Varlık Fonu’na gayrimenkul portföy yönetimiyle değer katılabilir!
Varlık Fonu’na devredilen gayrimenkullerin yönetimi için gayrimenkul portföy yönetim şirketlerinin devreye girebileceğini söyleyen Oğuz Kösebay, “Bu sayede fondaki gayrimenkullerin profesyonel yönetim ve denetim ile verimli hale gelmesi ve atıl duran nakitin değerlenmesi sağlanabilir” dedi.
Kamuya ait çok sayıda büyük şirketlerin Türkiye Varlık Fonu Yönetimi Anonim Şirketi'ne devredilmesi ile birlikte başlayan tartışma sürecinde fonun nasıl yönetileceği ve denetleneceği konusu öne çıkıyor. Varlık Fonu’na dahil edilen toplam 20 milyar dolar ödenmiş sermayesi olan şirketlere ait gayrimenkullerin yönetilmesi için profesyonel bir sisteme ihtiyaç olduğuna dikkat çeken Omurga Portföy Genel Müdürü Oğuz Kösebay, “Fondaki gayrimenkullerin nasıl yönetileceğine ve denetleneceğine karar verilmesi büyük önem taşıyor. Bu taşınmazların gayrimenkul yatırım fonları aracılığıyla değerlendirilmesi ile şeffaflık ve hesap verilebilirlik mümkün olacak” dedi.
Son olarak BİST, BOTAŞ, Ziraat Bankası, THY, Halkbank ve Türk Telekom hisselerinin Varlık Fonu’na devredilmesi ile birlikte fon yönetimi daha da fazla önem kazandı. Turizm bölgelerinde ise Antalya, Didim, Kuşadası, Selçuk, Bodrum ve daha birçok önemli bölgedeki Hazine arazileri Varlık Fonu’na geçti. Varlık Fonu’nun bundan sonraki süreçte gayrimenkullerin yönetimi konusunda atacağı adımları beklediklerini ifade eden Kösebay, “Fona aktarılan kaynakların yönetiminde portföy yönetim şirketlerinden de yararlanması sermaye piyasalarının bilgi, tecrübe ve insan kaynağının etkin olarak kullanılması ve bağımsız yönetimi ile şeffaflık ve hesap verilebilirlik açısından tercih edilen bir seçenek olacak. Gayrimenkul dışında likit varlıkların da banka iştiraki veya bağımsız portföy yönetim şirketleri tarafından sermaye piyasaları araçlarıyla değerlendirilmesi ise sermaye piyasalarının derinleşmesini ve atıl duran nakitin değerlenmesini sağlayacak” dedi.
Yılda %14 kazandırıyor
JLL’in Global Gayrimenkul Piyasası Raporu’na göre 2016 yılında global gayrimenkul işlem hacminin 661 milyar dolar olarak gerçekleştiğini belirten Kösebay, Preqin 2016 verilerine göre ise bu işlem hacminin yaklaşık üçte birinin GYF’ler tarafından gerçekleştirildiğini söyledi.

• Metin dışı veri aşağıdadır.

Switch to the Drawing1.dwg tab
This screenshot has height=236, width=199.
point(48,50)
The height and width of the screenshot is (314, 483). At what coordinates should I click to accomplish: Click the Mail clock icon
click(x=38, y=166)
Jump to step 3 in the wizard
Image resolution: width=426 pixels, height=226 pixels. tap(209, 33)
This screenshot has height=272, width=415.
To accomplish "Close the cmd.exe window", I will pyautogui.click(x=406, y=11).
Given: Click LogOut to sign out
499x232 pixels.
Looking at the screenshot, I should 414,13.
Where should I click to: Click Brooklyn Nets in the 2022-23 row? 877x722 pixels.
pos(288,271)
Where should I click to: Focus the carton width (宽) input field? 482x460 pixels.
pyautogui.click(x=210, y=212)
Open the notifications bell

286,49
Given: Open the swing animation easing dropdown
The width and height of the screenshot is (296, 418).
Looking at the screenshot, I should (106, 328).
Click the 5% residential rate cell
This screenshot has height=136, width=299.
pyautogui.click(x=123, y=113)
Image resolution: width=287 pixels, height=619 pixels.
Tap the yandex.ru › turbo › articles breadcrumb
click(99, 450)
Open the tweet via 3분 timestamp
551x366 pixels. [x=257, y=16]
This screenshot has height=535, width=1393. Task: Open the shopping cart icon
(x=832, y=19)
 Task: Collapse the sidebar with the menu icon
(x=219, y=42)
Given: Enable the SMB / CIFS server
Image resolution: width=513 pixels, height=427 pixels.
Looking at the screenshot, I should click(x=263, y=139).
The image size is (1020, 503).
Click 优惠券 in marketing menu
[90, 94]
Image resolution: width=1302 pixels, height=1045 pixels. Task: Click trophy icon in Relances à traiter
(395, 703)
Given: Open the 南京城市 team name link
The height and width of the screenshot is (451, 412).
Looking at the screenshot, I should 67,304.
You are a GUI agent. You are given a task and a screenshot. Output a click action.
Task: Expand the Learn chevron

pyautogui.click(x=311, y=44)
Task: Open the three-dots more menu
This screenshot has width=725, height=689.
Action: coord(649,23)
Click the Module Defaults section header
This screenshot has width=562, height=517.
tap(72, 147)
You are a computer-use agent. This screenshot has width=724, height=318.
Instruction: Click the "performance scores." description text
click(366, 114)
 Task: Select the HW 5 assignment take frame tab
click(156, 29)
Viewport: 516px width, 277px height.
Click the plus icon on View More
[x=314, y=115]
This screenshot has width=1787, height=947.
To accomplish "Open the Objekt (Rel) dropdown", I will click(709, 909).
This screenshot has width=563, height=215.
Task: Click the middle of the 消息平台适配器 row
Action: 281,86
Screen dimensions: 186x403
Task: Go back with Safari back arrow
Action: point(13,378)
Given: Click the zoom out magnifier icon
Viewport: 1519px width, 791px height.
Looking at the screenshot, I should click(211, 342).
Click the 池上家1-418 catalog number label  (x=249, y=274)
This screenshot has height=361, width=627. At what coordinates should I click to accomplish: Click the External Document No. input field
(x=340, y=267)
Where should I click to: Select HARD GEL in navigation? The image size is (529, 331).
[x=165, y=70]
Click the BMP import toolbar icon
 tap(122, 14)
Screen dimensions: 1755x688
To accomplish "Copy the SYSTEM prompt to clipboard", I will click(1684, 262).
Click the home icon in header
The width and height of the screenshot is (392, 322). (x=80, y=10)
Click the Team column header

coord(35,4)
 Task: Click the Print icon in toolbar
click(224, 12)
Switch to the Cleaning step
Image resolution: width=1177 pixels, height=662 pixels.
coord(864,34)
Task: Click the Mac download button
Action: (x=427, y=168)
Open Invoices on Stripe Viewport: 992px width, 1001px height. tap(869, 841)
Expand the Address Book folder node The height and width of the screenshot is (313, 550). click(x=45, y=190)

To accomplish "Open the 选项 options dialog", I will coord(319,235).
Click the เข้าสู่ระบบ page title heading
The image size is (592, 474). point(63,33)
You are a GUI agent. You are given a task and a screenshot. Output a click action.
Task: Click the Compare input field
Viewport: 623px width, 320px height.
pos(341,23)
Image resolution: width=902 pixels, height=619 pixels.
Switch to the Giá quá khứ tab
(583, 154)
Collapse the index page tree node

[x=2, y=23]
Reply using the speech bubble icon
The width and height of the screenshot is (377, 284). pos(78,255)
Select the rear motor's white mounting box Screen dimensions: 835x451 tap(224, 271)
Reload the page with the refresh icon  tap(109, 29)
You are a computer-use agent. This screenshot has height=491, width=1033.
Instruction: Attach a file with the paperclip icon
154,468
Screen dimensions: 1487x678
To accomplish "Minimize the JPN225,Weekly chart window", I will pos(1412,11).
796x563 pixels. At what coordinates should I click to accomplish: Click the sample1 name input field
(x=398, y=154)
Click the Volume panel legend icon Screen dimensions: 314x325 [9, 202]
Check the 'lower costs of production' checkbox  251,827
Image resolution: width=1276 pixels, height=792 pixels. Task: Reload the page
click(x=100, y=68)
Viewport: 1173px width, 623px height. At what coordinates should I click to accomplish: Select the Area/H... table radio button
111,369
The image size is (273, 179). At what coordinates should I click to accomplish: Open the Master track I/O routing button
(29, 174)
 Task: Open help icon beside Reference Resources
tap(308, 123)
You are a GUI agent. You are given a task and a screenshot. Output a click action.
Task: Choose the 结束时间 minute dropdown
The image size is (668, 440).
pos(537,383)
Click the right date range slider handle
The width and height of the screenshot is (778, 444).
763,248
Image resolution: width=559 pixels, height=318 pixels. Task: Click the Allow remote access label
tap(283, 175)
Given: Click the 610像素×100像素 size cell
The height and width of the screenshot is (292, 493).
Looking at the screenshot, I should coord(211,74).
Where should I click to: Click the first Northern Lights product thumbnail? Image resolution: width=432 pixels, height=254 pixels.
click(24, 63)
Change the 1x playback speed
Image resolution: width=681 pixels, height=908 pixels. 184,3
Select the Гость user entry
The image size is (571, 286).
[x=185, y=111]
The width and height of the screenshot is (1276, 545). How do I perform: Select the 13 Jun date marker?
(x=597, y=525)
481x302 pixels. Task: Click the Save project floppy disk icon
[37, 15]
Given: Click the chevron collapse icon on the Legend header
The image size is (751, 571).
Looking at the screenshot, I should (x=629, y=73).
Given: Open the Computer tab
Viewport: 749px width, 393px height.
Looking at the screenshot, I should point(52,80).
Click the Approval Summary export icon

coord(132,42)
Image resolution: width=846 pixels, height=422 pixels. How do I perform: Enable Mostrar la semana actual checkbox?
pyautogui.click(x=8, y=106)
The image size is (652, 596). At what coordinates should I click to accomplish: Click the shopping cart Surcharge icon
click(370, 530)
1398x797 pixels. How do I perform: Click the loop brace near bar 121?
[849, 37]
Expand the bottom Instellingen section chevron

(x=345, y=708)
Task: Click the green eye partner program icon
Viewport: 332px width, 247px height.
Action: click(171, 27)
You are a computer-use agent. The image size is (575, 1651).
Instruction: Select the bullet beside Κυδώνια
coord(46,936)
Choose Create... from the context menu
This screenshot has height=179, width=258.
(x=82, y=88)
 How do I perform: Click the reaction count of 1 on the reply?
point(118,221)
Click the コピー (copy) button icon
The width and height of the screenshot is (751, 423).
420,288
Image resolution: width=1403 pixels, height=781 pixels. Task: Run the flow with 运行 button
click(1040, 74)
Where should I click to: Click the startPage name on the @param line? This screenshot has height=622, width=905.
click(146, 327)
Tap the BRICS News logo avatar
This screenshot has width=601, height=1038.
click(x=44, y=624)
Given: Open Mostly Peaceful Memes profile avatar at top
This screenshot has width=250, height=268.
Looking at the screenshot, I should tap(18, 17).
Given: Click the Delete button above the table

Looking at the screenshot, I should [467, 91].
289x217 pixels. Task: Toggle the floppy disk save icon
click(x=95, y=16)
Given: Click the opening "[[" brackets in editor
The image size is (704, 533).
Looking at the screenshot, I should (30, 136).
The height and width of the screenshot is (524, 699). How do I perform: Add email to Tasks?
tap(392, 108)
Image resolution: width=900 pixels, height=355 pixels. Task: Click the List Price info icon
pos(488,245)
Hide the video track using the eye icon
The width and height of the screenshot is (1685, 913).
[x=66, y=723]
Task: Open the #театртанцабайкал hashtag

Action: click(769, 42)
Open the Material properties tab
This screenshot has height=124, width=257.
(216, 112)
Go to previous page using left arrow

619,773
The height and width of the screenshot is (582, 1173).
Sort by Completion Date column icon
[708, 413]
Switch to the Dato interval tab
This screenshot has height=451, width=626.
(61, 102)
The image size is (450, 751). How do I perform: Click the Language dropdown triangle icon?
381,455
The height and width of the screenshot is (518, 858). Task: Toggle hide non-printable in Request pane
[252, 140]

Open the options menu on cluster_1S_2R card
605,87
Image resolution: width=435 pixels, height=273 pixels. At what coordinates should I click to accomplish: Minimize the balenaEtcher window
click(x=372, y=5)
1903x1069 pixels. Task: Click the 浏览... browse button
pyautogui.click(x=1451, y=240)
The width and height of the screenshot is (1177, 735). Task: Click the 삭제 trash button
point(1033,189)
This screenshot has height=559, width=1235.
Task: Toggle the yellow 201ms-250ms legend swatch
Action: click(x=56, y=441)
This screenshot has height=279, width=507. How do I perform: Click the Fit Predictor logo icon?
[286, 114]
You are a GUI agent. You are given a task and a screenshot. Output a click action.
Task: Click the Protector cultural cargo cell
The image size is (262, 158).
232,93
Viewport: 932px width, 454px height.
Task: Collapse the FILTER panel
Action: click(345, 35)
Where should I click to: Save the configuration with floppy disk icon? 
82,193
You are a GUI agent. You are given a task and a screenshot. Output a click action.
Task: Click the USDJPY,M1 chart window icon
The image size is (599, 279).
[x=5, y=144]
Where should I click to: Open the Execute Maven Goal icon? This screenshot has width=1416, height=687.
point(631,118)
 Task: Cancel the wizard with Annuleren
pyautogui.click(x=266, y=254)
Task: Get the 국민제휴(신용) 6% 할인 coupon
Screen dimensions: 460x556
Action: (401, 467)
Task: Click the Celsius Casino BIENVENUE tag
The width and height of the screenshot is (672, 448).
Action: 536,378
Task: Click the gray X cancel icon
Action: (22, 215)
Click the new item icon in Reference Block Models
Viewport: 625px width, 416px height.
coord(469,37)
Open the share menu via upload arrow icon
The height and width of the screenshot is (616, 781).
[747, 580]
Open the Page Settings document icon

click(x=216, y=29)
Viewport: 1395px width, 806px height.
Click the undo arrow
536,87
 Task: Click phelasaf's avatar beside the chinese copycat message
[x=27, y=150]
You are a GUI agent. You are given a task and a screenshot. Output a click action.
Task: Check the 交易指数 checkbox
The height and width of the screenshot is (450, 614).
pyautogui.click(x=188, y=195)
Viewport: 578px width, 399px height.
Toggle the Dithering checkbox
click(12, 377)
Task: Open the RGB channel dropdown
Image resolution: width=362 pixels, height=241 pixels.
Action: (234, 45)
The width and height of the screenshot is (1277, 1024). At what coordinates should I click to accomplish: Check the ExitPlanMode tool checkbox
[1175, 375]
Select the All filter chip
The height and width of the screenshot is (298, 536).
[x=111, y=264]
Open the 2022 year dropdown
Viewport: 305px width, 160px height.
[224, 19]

Kösebay, “GYF’ler son 3 sene içerisinde ortalama olarak yatırımcısına dolar bazında yılda yüzde %14,9 kazandırdı. Bu getiri ile GYF’ler diğer varlık sınıflarına ait fonlarla karşılaştırıldığında en üst sıralarda listeleniyor. Türkiye’de de benzer şekilde Fon’daki gayrimenkullerin gayrimenkul portföy yönetim şirketleri tarafından GYF’ler aracılığıyla değerlendirilmesi, etkin ve verimli bir yatırım olacak” diye konuştu.
Yatırımcı Türkiye’yi tercih edecek
Varlığa dayalı fon olması özelliği ile GYF’lerin sermaye piyasalarıyla birlikte gayrimenkul piyasasında da alternatif yatırım aracı olarak dikkat çekmeye başladığını dile getiren Kösebay, GYF’lerin sermaye piyasaları dışında gayrimenkul piyasasının sürdürülebilir bir şekilde yönetilmesi ve kurumsallaştırılması açısından da önemli olduğunu kaydetti. Kösebay, sözlerini şöyle sürdürdü: “Varlıkların sermaye piyasaları paydaşlarının geniş katılımıyla konularında uzman portföy yönetim şirketleri ve gayrimenkul portföy yönetim şirketleri tarafından yönetimi, risklerin dağıtılması, finansal enstrümanın niteliğinin geliştirilmesi, çeşitlendirilmesi, kaynakların etkin kullanımını ve ülkeye faydasını artırırken yatırım ortamının iyileştirilmesi ve derinleştirilmesi ile birlikte yatırımcıların Türkiye’yi tercihinde önemli rol oynayacak.”